Да ты погодь сужденье высказывать, ты слушай. Волхв Корочун, к примеру, как о том дознался, про порчу ничего не сказал. Наоборот, попросил из меди Велесов кумир сработать — махонький, чтоб при себе носить. Жежень и сработал, да так, что Корочун нарадоваться не мог. И отплатился вдвое щедрей, чем они с Жеженевым отцом попервах сговорились, вот. А ты: «дурное дело»… Какое ж оно, в елку, дурное, ежели за него платят?

Да, так вот… Потом вскорости лихая беда приключилась. Мошновитый проезжий гость из немцов где-то высмотрел Жеженево кование и мало умом не тронулся. Сперва никак на веру не брал, что это безбородый парнишка удался таким дивным умельцем, а потом… Вроде бы дал он Жеженю Старому златой желвак, дабы Жежень Малой из того желвака ему голую бабенку сработал — не то водяницу, не то какую иную немцовскую богиню. Жежень-то было взялся, да только неладное что-то вышло с тем желваком. Кто говорит, будто утерял парнишка немцово злато, кто — будто испортил (пережег или как там еще можно злато, в елку его, испортить?)… А иные бают, словно бы он готовую уже вещицу не захотел отдавать в хозяйские руки — ну, знаешь, всякое ведь с человеком случиться может: лбом о притолоку зашибся или еще чего… Так, иначе ли, а пришлось бы Жеженю Старому ответить изрядной долей своего достояния, но выручил его (заметь — непрошенно выручил, по доброй охоте!) златых дел умелец Чаруса: немцу возместил потерю да обиду, а малого Жеженя за то взял вроде как в подручные-закупы <В Древней Руси наемный рабочий за денежное жалованье.> — покуда, значит, не отработает. Но, может, и насовсем так останется, потому что родитель от своего очага парнишку отлучил. Стало быть, за злодейское ухищение. Мол, не сын ты мне более, и все тут. И выходит, даже сумей Жежень Малой выкупить себя, деваться ему будет вовсе некуда, кроме как опять же к Чарусе.

— Так этому бы сопле не бражничать, ему бы в лепешку плющиться-заради благодеятеля! А он свинствует!

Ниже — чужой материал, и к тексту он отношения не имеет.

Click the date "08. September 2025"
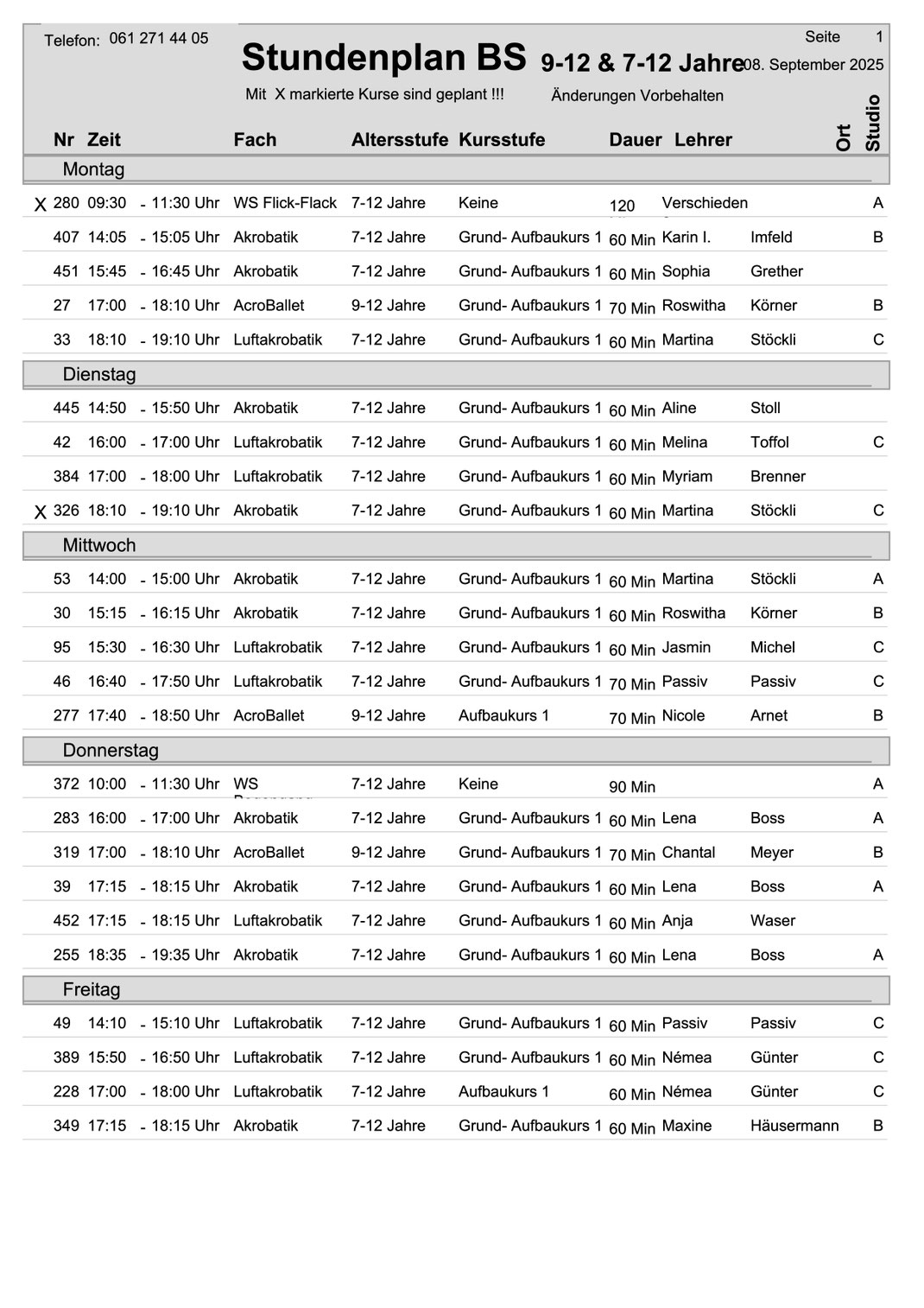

— Ты погоди. То еще, в елку его, надвое гадано, кто кому благо деет. Бают, вишь, будто к Чарусе, как он Жеженя взял, удача так и поперла. Вещицы он работать стал, каких прежде не делывал — одна другой редкостнее. От того и достатком несказанно окреп, и слава о нем в чужедальние края покатилась вослед за торговыми гостями. И еще (это я доподлинно ведаю), как Чаруса что-нибудь новое изделывает, так Жежень непременно ухлестывается до свинячьего визгу, вроде как нынче. Или, ежели хошь, иначе можно сказать: коль Жежень упился, значится, новую Чарусину поделку крепко хвалили. Вот и скажи: с чего бы такому, в елку его, получаться?